### EXCERPT TO READ
++++

Furthermore, the amendment is viewed as an important development in confronting Nigeria's abysmal power supply issues. It has also addressed and answered the constitutional question on the right and power of State governments to set up electricity markets.

However, while the amendment may have addressed the debate on the right of States on the generation, transmission, and distribution of electricity within the States, it is in conflict with the Electric Power Sector Reform Act (EPSRA) 2005 which was the principal law governing the sector before the passage of the Electricity Act 2023. It is important to note that the EPSRA only makes room for a single national electricity market. In other words, it does not recognize the State electricity market and comprises of provisions that interfere with the powers and rights of the States to establish their respective electricity markets. Furthermore, there is a possibility that State electricity laws (when enacted) may be incompatible with some provisions of the EPSRA or lead to conflict between NERC and State established electricity regulators. This inconsistency in the laws presented an important requirement for the review of the EPSRA to guarantee uniformity in the laws.

3. The Electricity Act 2023.

On June 9 2023, President Bola Ahmed Tinubu assented to the Electricity Bill thereby making it an Act, empowering States, companies, and individuals to generate, transmit, and distribute electricity. This in turn repealed the EPSRA 2005 and creates a comprehensive legal and institutional framework to guide the NESI. This enactment provides the necessary boost for the continued decentralisation and liberation of the NESI and stands to promote competitiveness and efficiency in the market.

++++

Word and item position data:
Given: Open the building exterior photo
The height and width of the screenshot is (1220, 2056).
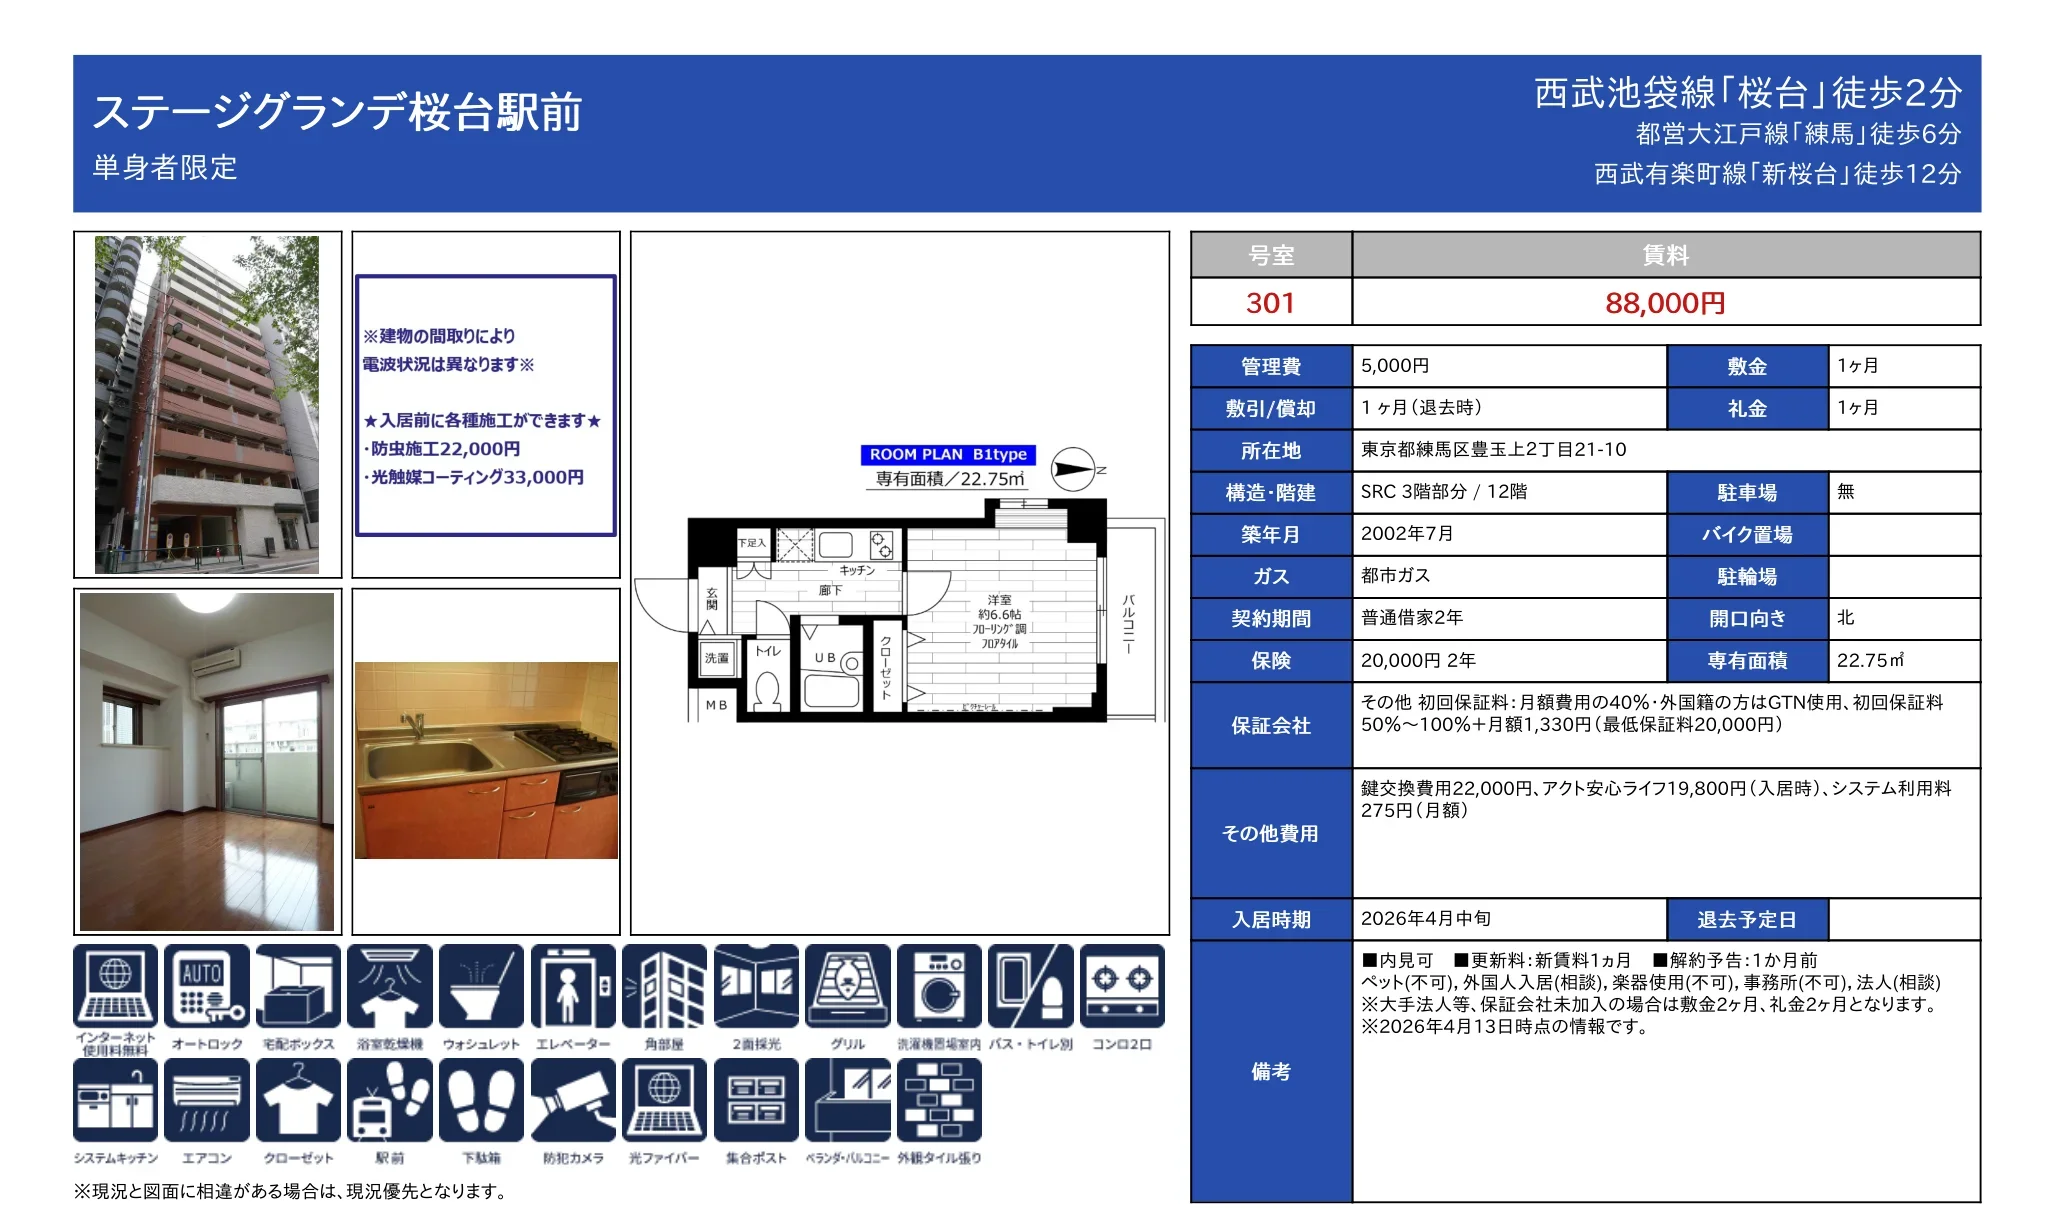Looking at the screenshot, I should tap(207, 405).
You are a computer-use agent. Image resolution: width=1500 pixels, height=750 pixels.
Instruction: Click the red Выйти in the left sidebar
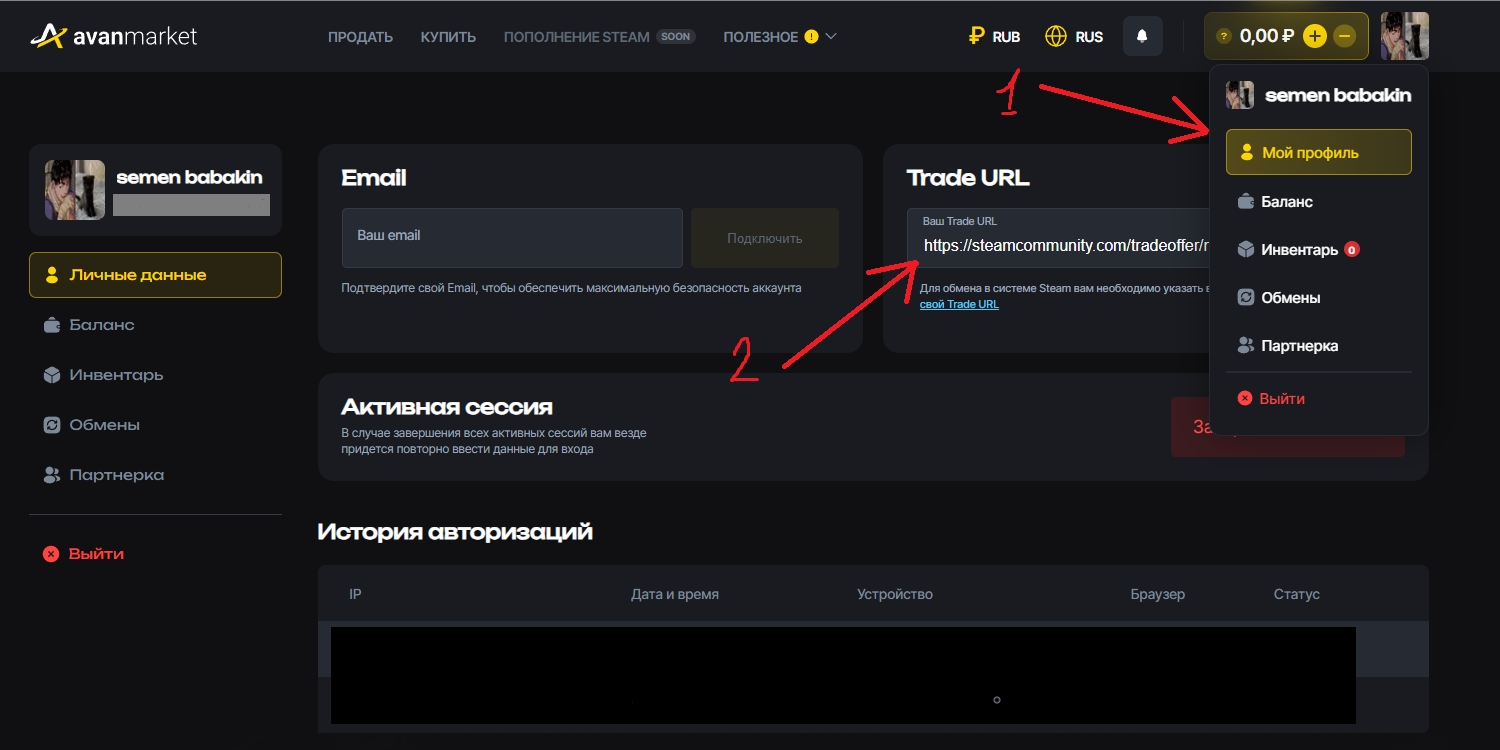coord(96,554)
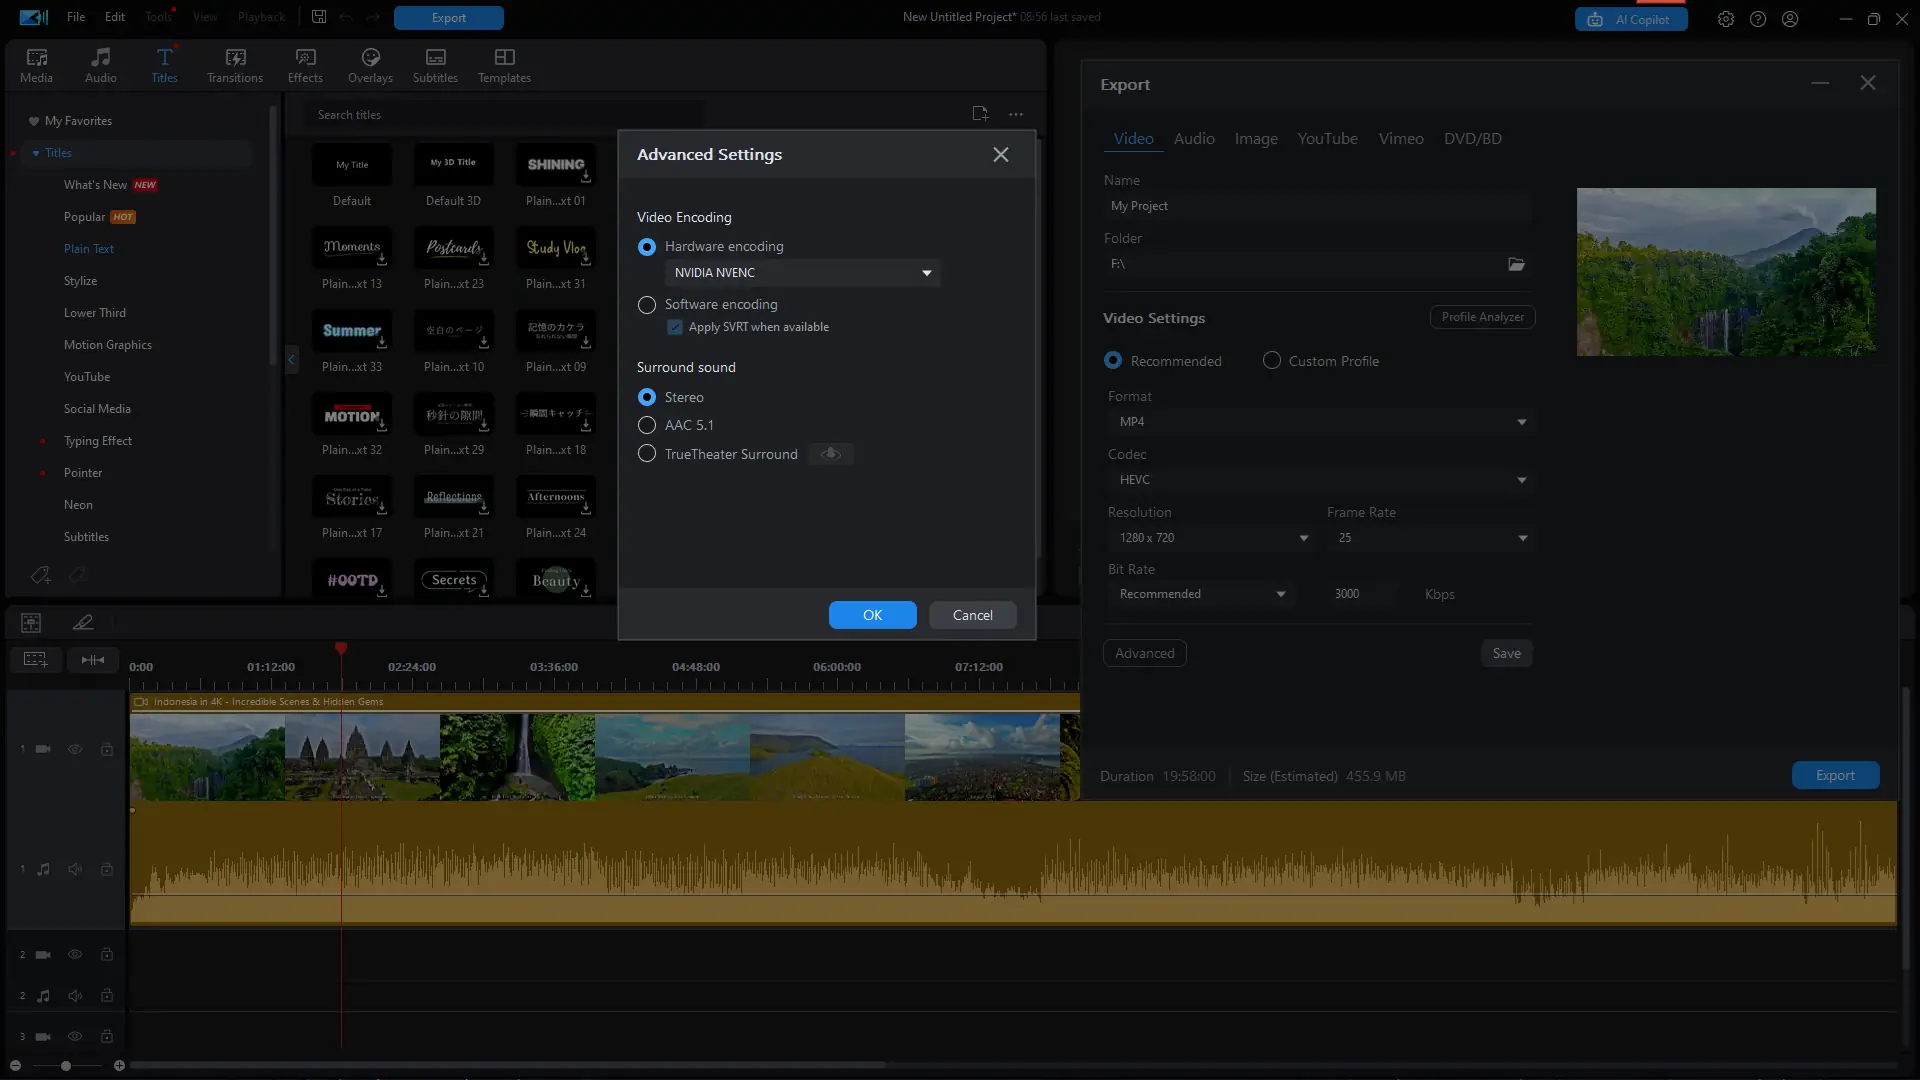
Task: Click the Profile Analyzer button
Action: pyautogui.click(x=1482, y=317)
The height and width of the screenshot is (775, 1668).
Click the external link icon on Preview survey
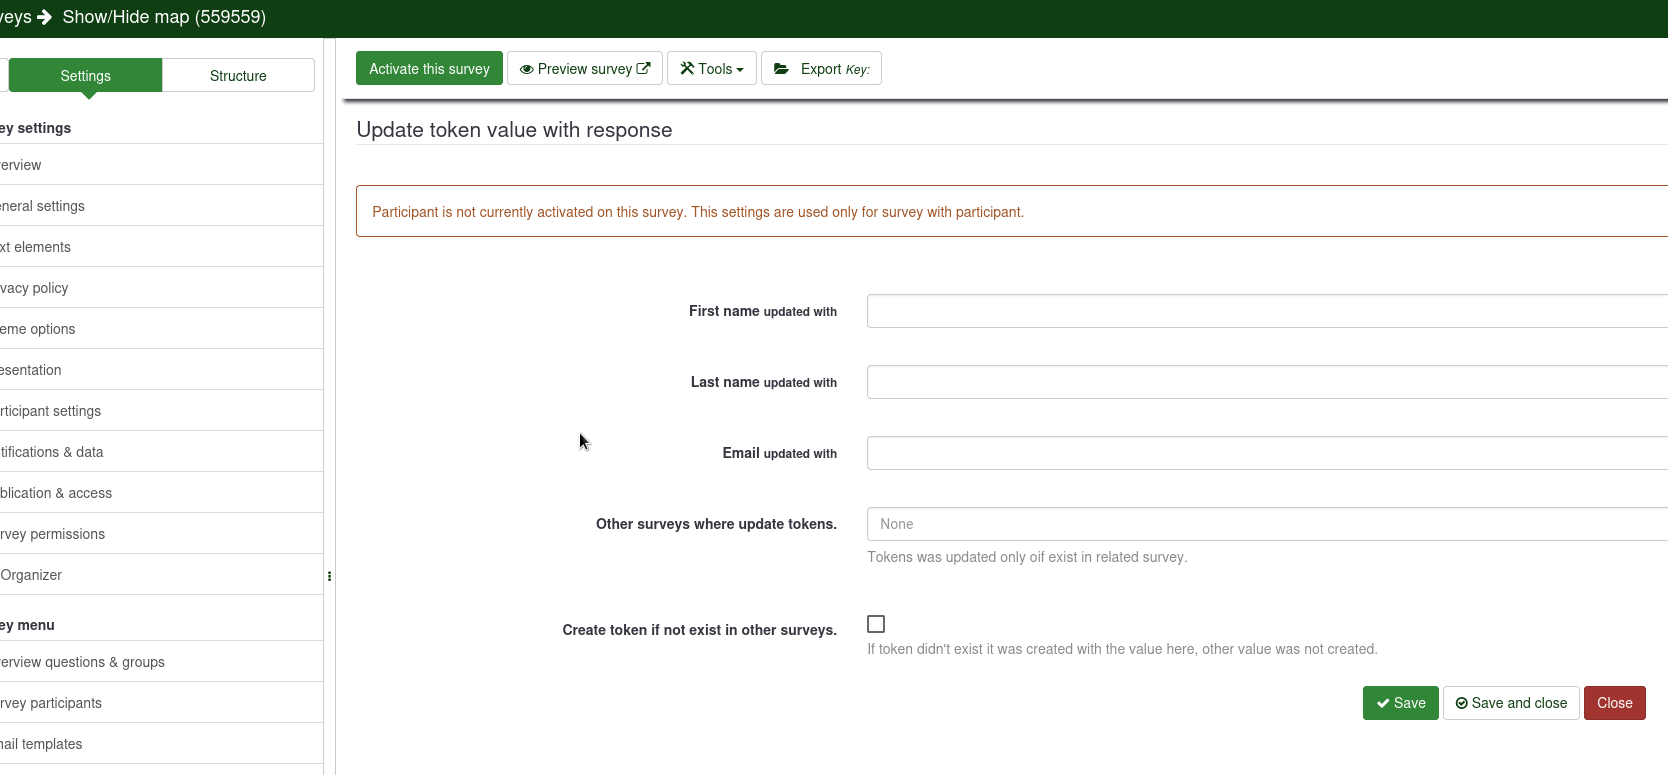click(x=643, y=68)
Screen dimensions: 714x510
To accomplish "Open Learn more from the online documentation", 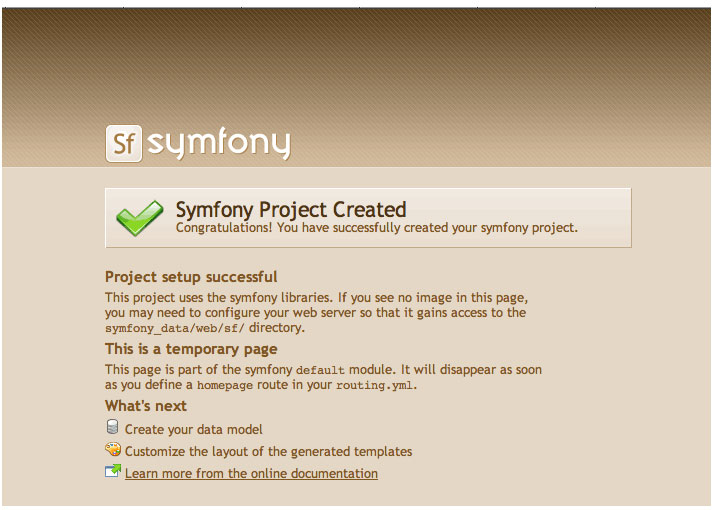I will click(x=251, y=474).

++++

### PROBLEMS TO SOLVE
a) Summarize the passage on Nigeria's electricity laws in two sentences.
b) In the passage on Nigeria's electricity laws, write out the stretch from "3. The Electricity" through "in the market." word for word.
c) Extend the passage on Nigeria's electricity laws, picking up after its final sentence.

### ANSWERS FOR THE EXERCISE
a) A constitutional amendment settled whether States may set up electricity markets, but it conflicted with the EPSRA 2005, which allowed only a single national market and could clash with future State laws and regulators. On June 9 2023, President Bola Ahmed Tinubu signed the Electricity Act 2023, which repealed the EPSRA and empowered States, companies, and individuals to generate, transmit, and distribute electricity.

b)
3. The Electricity Act 2023.

On June 9 2023, President Bola Ahmed Tinubu assented to the Electricity Bill thereby making it an Act, empowering States, companies, and individuals to generate, transmit, and distribute electricity. This in turn repealed the EPSRA 2005 and creates a comprehensive legal and institutional framework to guide the NESI. This enactment provides the necessary boost for the continued decentralisation and liberation of the NESI and stands to promote competitiveness and efficiency in the market.

c)
This piece would explore the legal, commercial, and practical implications of the enactment of the Electricity Act for investors and other stakeholders in the NESI by dissecting the key highlights and implications.

3.1.Key Highlights and Implications of the Electricity Act 2023.

The enactment of the Act creates a vacuum that may affect existing investors in the NESI, incentivise new investments in the electricity sector, create more hurdles for industry players, or trigger a boost of efficiency in the sector. This development of the Act would nonetheless transform Nigeria's electricity sector into an efficient and competitive industry by attracting significant private sector investments, promote the deployment of renewable energy, create more access to electricity, and foster fair and transparent regulations that protect the interests of consumers.

However, before diving into the analysis of the Act, it is important to note that the relevant State must first enact its own electricity market laws. Hence, once a State passes its electricity market regulation laws, the State, companies, and individuals within the State are permitted to generate, transmit, and distribute electricity within that State.

The Act establishes an array of key features that are intended to spin Nigeria's power sector in the right direction. These highlights include:

3.2.De-centralisation and De-monopolisation of the Power Sector

The Act guarantees the de-centralisation and de-monopolisation of Nigeria's electricity generation, transmission, and distribution at the National level and authorizes states, companies, and individuals to generate, transmit and distribute electricity6 . Under the Act7 , States are empowered to issue licenses to private investors who in turn would be permitted to set-up and operate mini-grids and power plants within the State8 . The licenses obtainable include: electricity generation license (excluding captive generation); electricity transmission license; electricity distribution license; electricity supply license; electricity trading license; and system operation license9 . These licenses enable private entities to participate in different aspects of the electricity value chain, thereby promoting competition, and encouraging innovation to solve the growing energy needs of Nigeria.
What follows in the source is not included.